Inak apdetnya kemalaman ya? Abis ini ajang pelarian. Hehe. Lagi nungguin Kanjeng Ratu yang lagi dapet rahmat Allah. Jadi ... dari pada Inak bengong kek orang bloon terus kesambet penghuni rumah, mending update, wkwkwkkw.
Ya sodari-sodari, Inak masih bangun sendiri. Beruntung Inak sama penghuni rumah Kanjeng Mami udah kompromi. Jadi, mereka dengan baik hati nggak menampakkan diri. Wkwkwkw padahal sama yang lain ganas. Wkwkwk. Maaf ya curcol, biasa jam segini otak mulai oleng.
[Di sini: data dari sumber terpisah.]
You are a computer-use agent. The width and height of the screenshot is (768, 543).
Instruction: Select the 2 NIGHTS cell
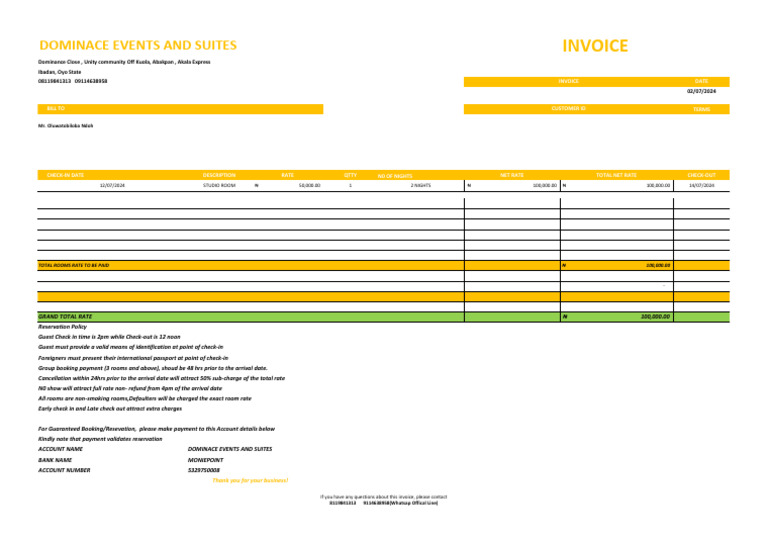pyautogui.click(x=421, y=186)
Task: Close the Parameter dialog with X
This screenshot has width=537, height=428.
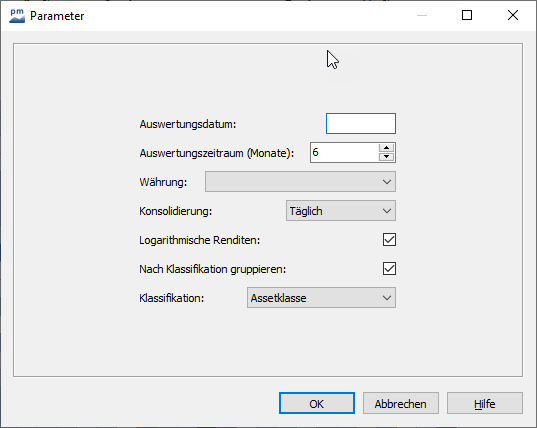Action: click(513, 15)
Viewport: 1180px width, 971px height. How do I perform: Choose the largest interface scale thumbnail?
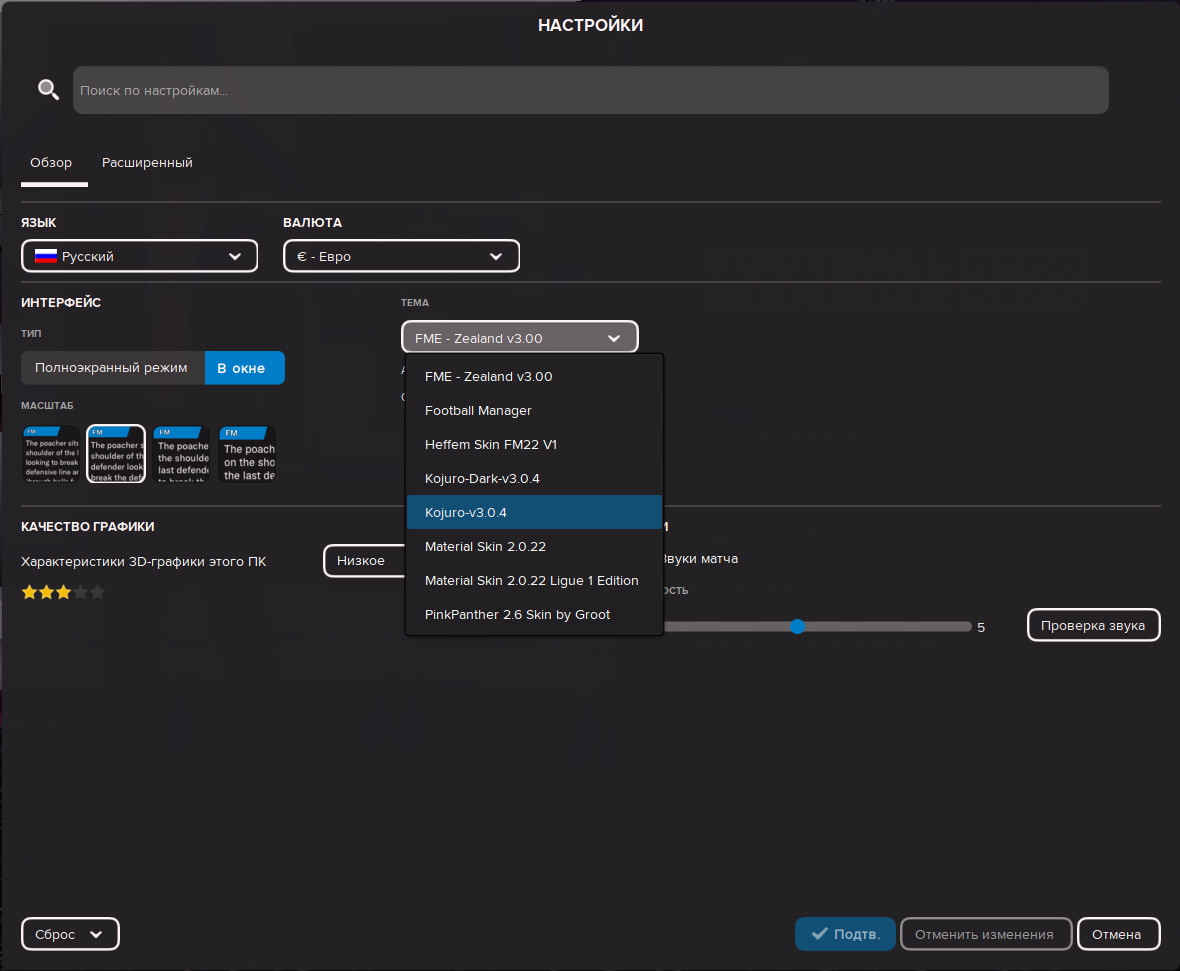point(247,454)
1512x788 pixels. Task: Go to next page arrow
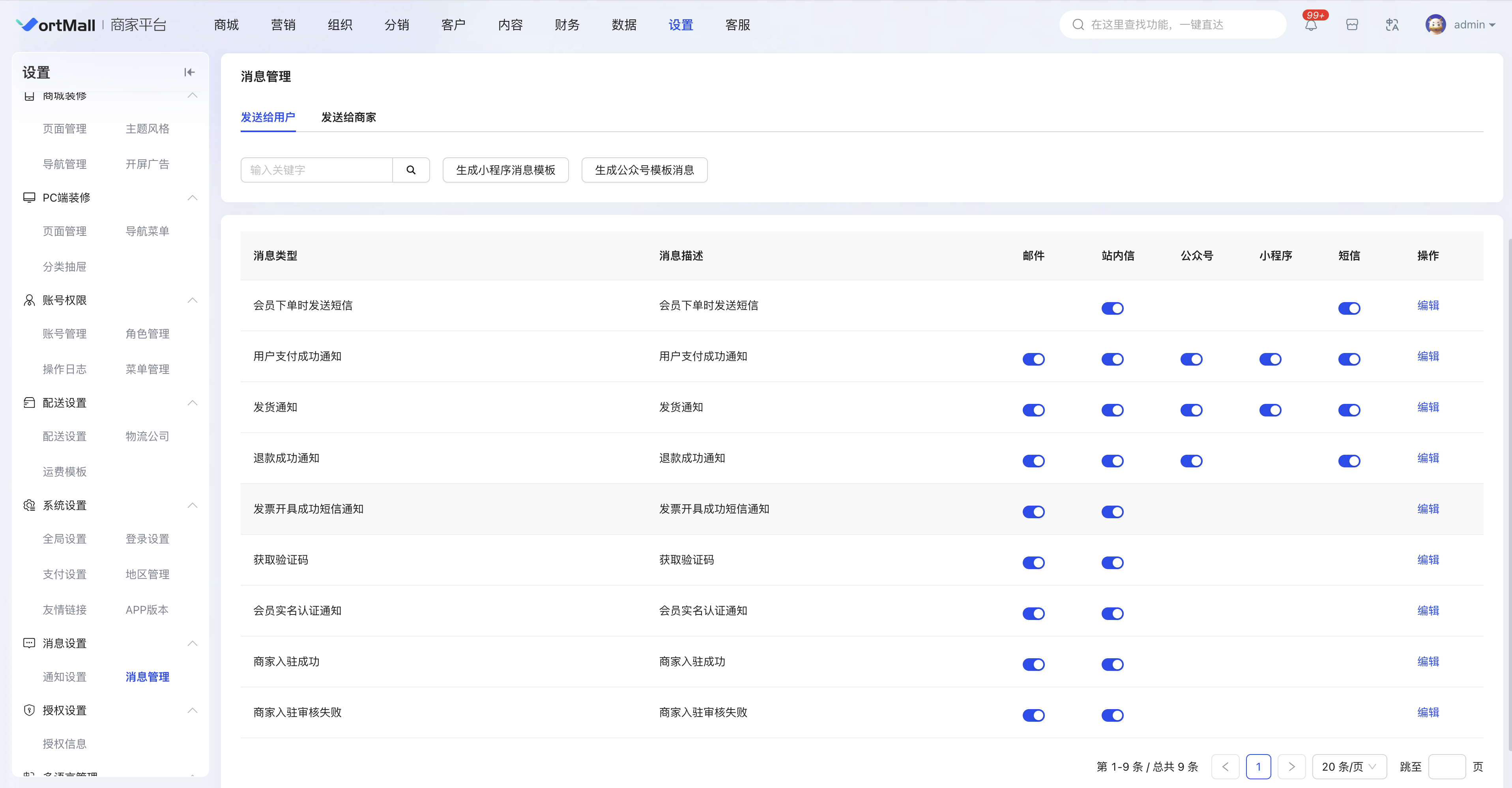pos(1291,766)
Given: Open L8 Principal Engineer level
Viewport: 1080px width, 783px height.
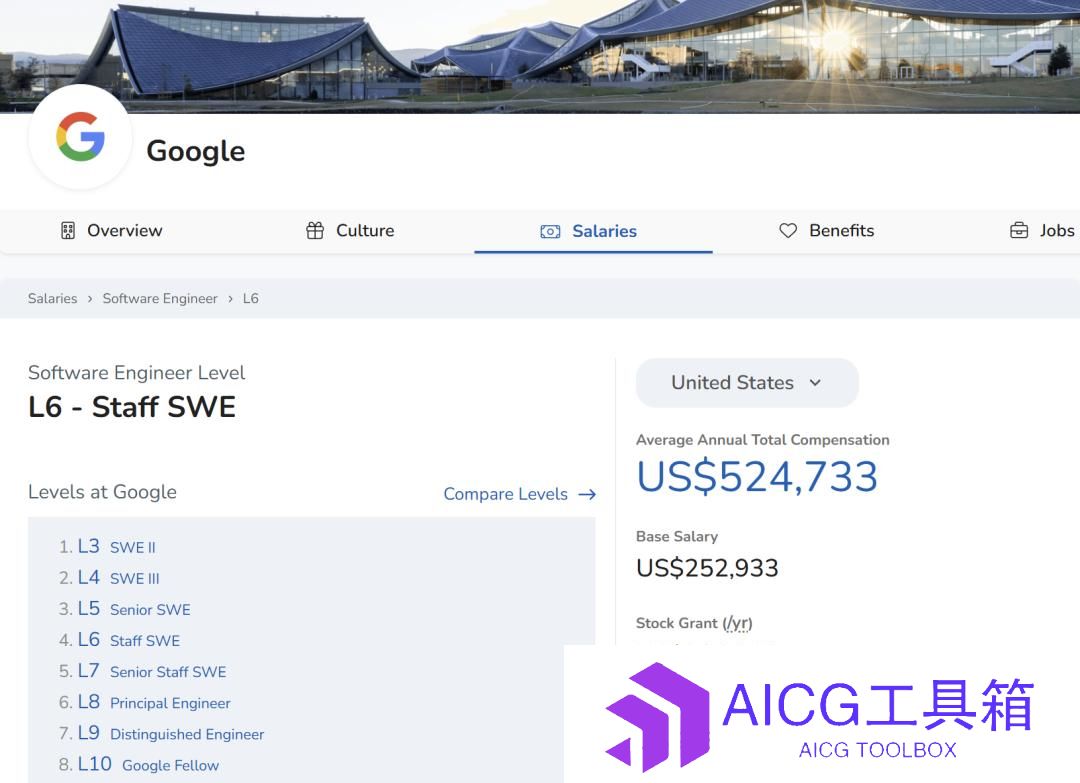Looking at the screenshot, I should pyautogui.click(x=154, y=702).

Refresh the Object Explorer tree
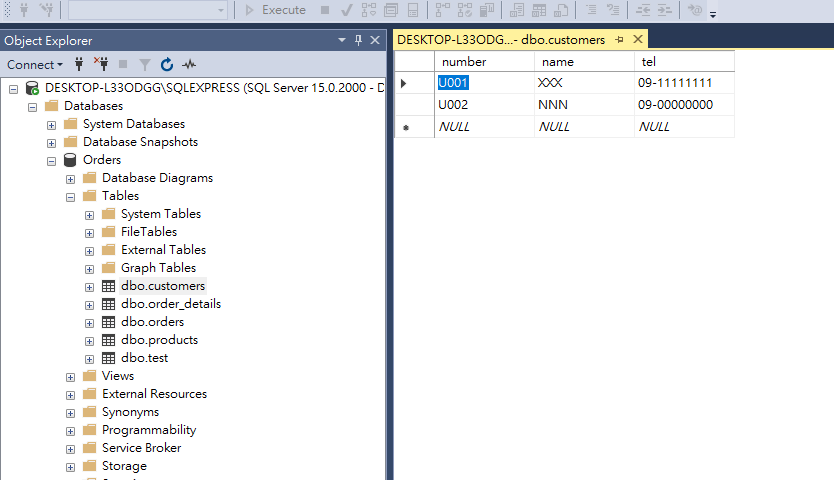click(x=166, y=64)
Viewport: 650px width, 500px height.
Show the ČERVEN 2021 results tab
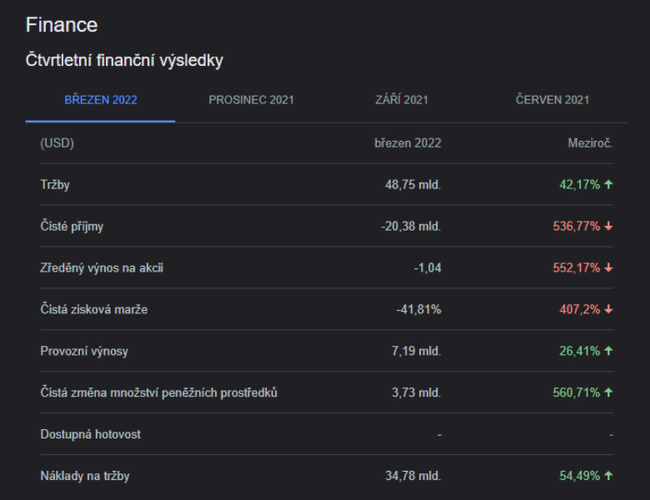[552, 100]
Asira pulang dengan perasaan masam. Ia hampir membanting pintu rumah andai saja tidak melihat Kanjeng Papi yang kini mengamatinya dari ruang tengah. Gadis itu segera meletakkan laptop di lemari ruang tengah, sengkan ponselnya tetap menghuni kantung celana.
"Nak, salam dulu. Masak pulang-pulang mukanya seperti habis perang?"
Asira menelan gumpalan kesal lalu segera menuju sofa tempat Kanjeng Papi Riyadi sedang menikmati teh ubi goreng favoritnya. "Assalammu'ailaikum, abi."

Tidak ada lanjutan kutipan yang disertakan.